Global tree intrinsic water use efficiency is enhanced by increased atmospheric CO2 and modulated by climate and plant functional types

We conducted a meta-analysis of carbon and oxygen isotopes from tree ring chronologies representing 34 species across 10 biomes to better understand the environmental drivers and physiological mechanisms leading to historical changes in tree intrinsic water use efficiency (iWUE), or the ratio of net photosynthesis (A(net)) to stomatal conductance (g(s)), over the last century. We show a similar to 40% increase in tree iWUE globally since 1901, coinciding with a similar to 34% increase in atmospheric CO2 (C-a), although mean iWUE, and the rates of increase, varied across biomes and leaf and wood functional types. While C-a was a dominant environmental driver of iWUE, the effects of increasing C-a were modulated either positively or negatively by climate, including vapor pressure deficit (VPD), temperature, and precipitation, and by leaf and wood functional types.
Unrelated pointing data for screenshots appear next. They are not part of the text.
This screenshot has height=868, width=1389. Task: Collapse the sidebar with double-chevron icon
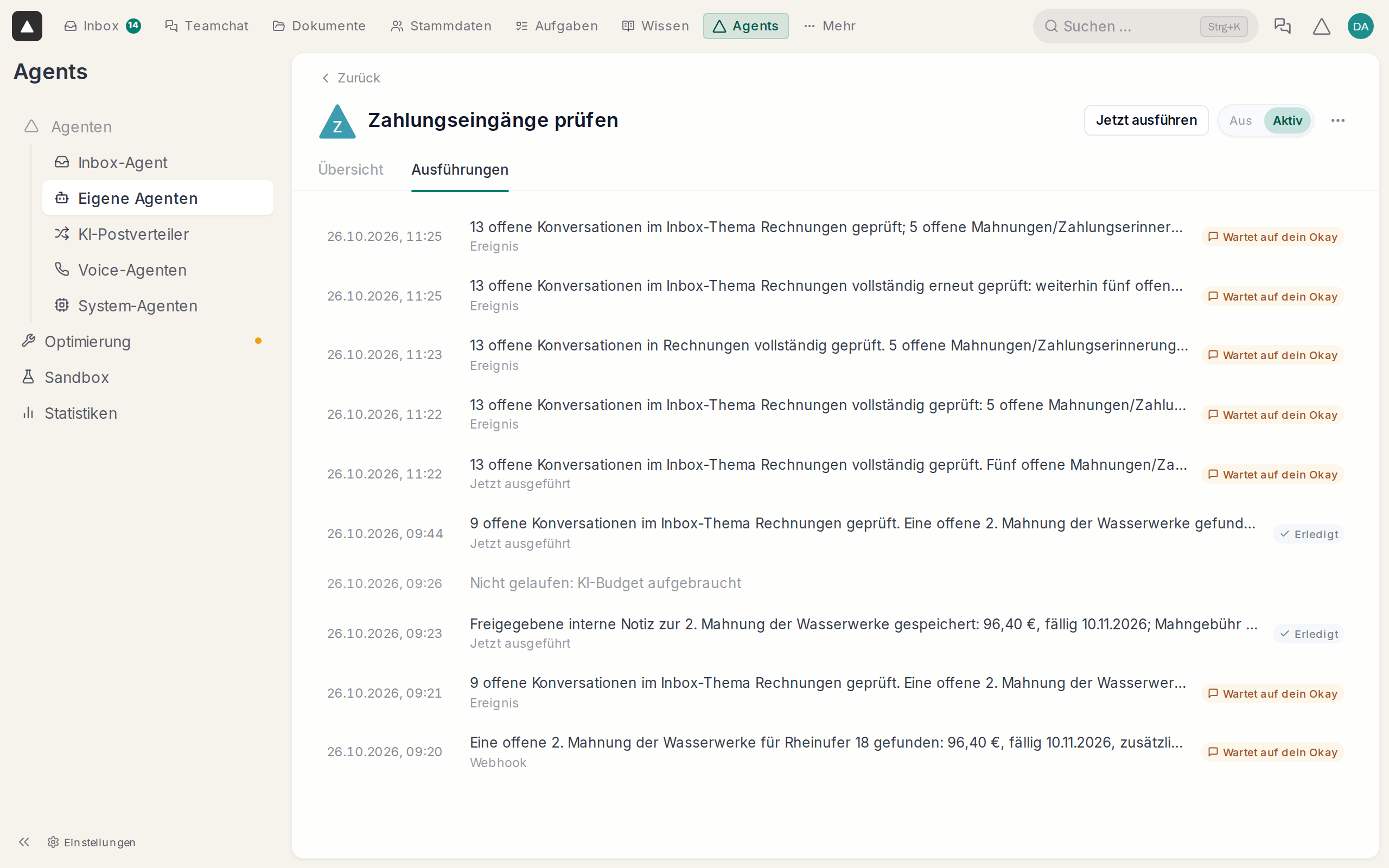23,841
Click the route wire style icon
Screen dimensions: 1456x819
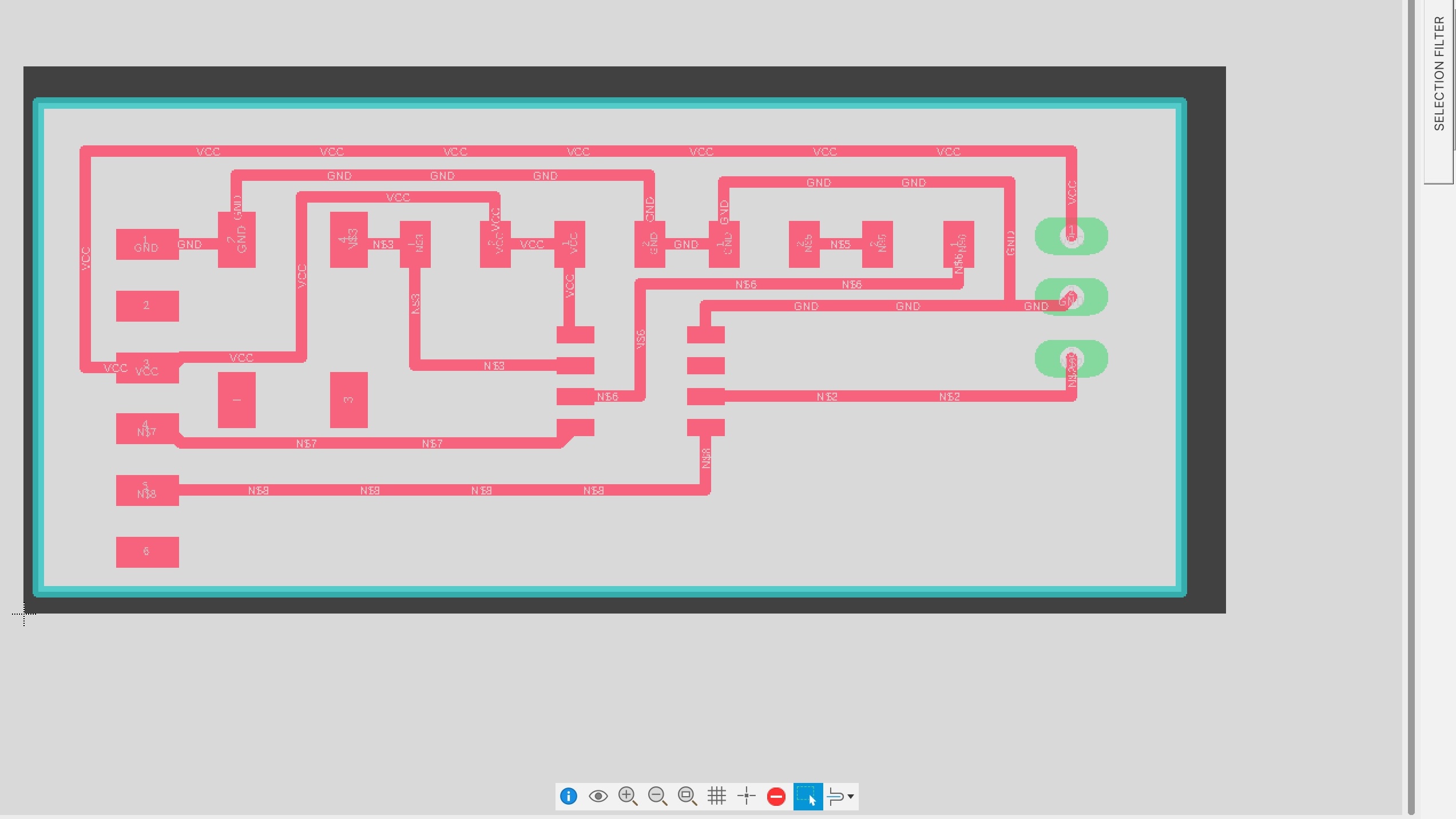point(835,796)
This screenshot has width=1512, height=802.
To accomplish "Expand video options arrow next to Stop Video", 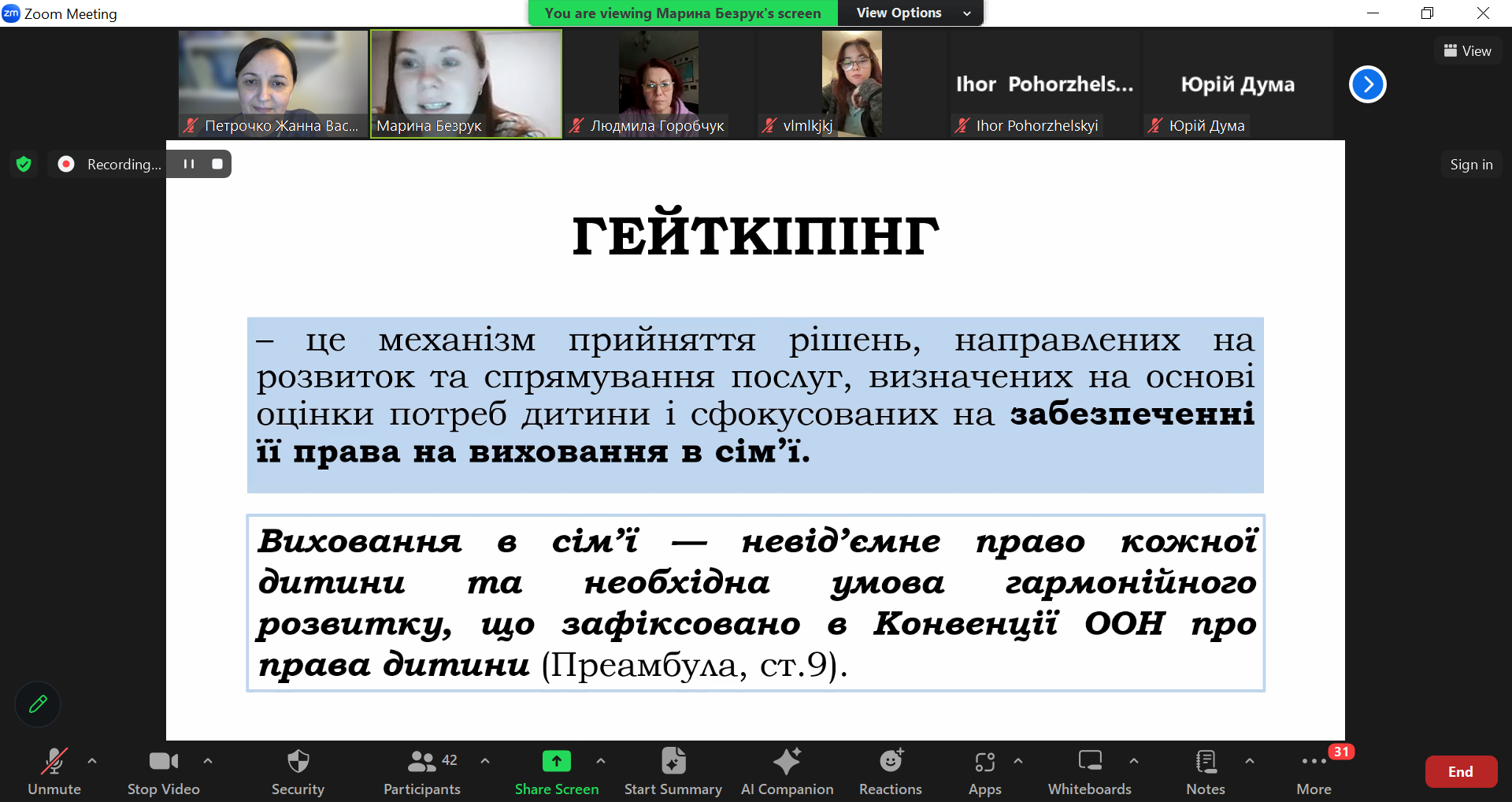I will [x=208, y=761].
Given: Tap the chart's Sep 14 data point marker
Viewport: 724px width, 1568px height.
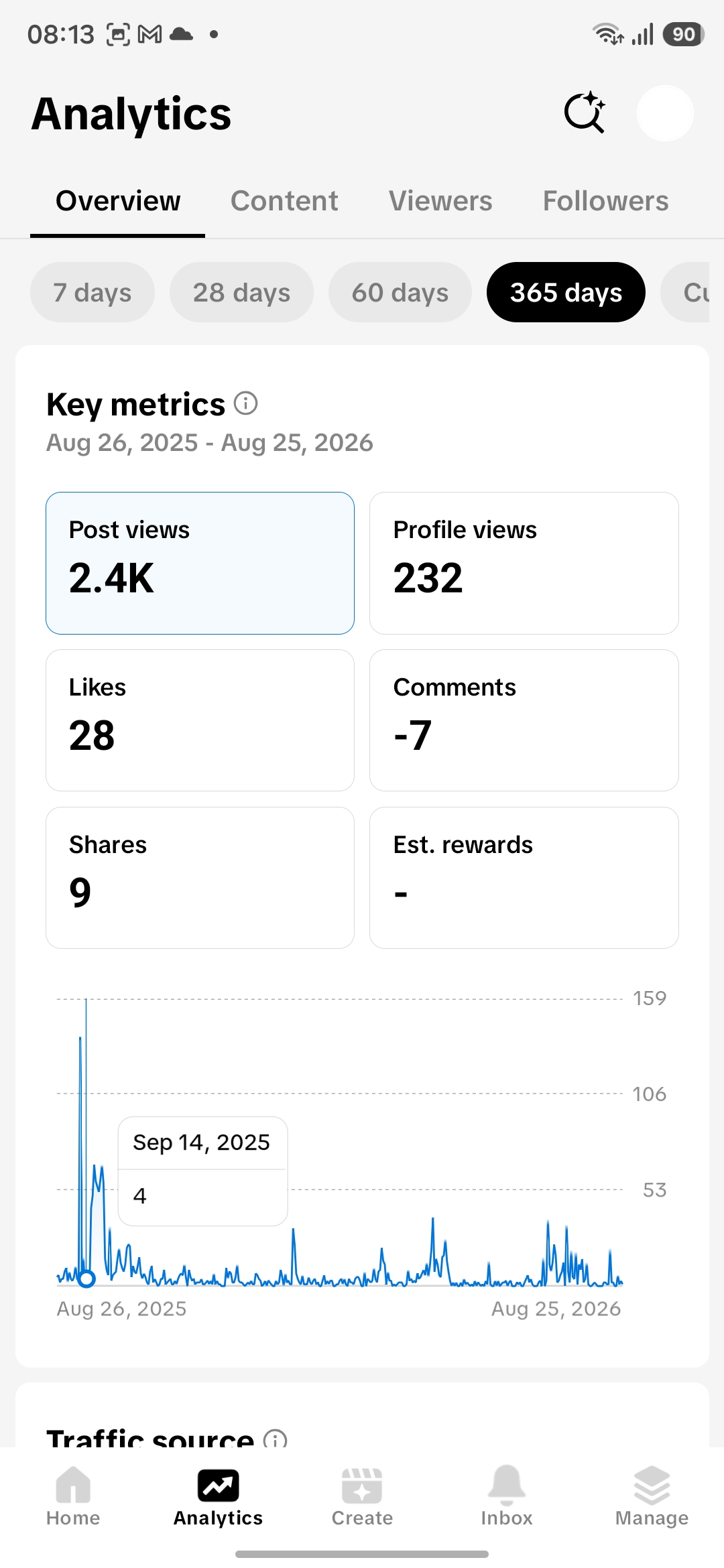Looking at the screenshot, I should coord(86,1279).
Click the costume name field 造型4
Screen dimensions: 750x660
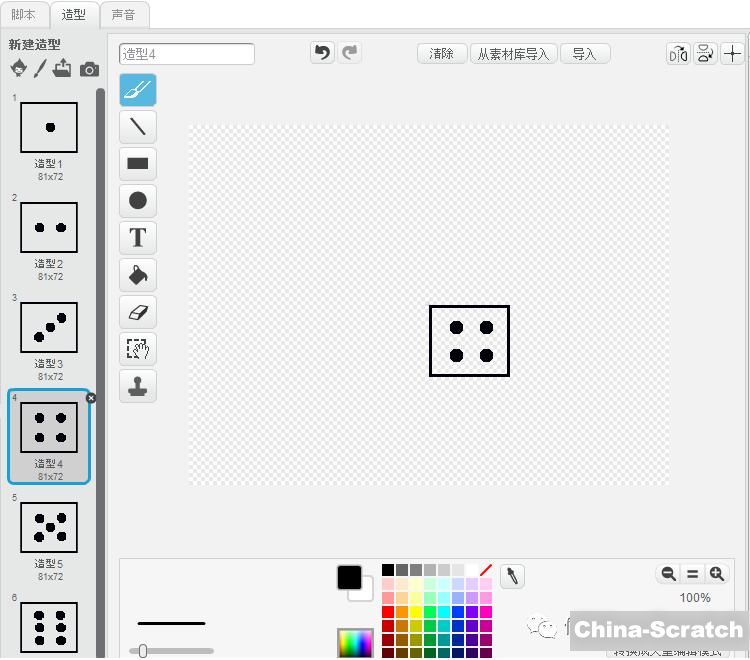pos(187,54)
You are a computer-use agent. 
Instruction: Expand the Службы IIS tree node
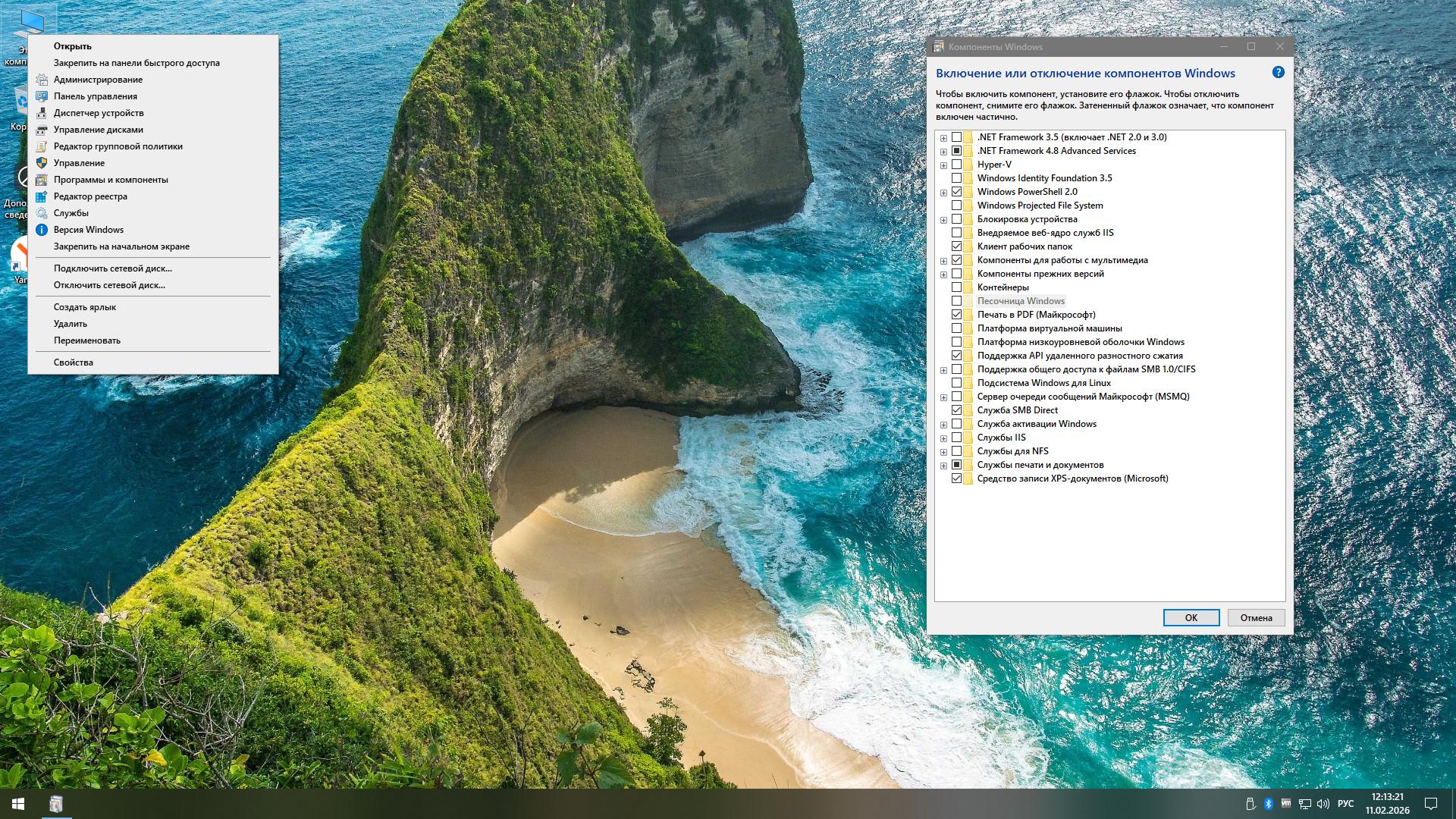[x=943, y=438]
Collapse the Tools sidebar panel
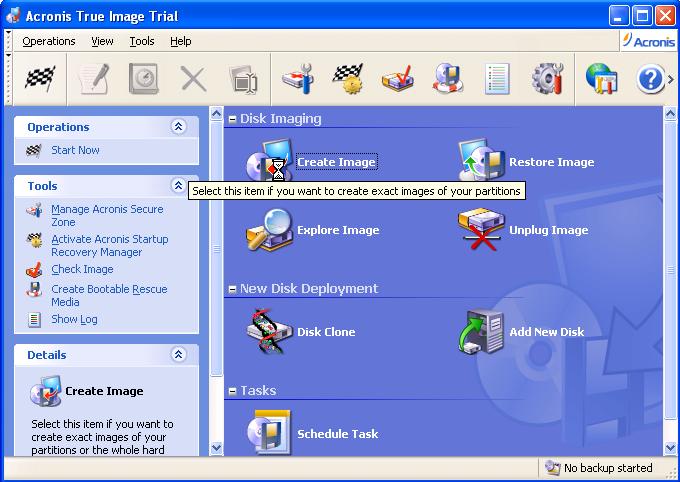 point(178,186)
A dual carbon-oxygen isotope approach revealed that increases in A(net) dominated the observed increased iWUE in similar to 83% of examined cases, supporting recent reports of global increases in A(net), whereas reductions in g(s) occurred in the remaining similar to 17%. This meta-analysis provides a strong process-based framework for predicting changes in tree carbon gain and water loss across biomes and across wood and leaf functional types, and the interactions between C-a and other environmental factors have important implications for the coupled carbon-hydrologic cycles under future climate. Our results furthermore challenge the idea of widespread reductions in g(s) as the major driver of increasing tree iWUE and will better inform Earth system models regarding the role of trees in the global carbon and water cycles.

Automated summary

A meta-analysis of carbon and oxygen isotopes from tree ring chronologies across 10 biomes reveals a global increase in tree intrinsic water use efficiency (iWUE) of approximately 40% since 1901, largely driven by the increase in atmospheric CO2. Increases in net photosynthesis (A(net)) dominated the observed increased iWUE in about 83% of cases, with reductions in stomatal conductance (g(s)) occurring in the remaining approximately 17%.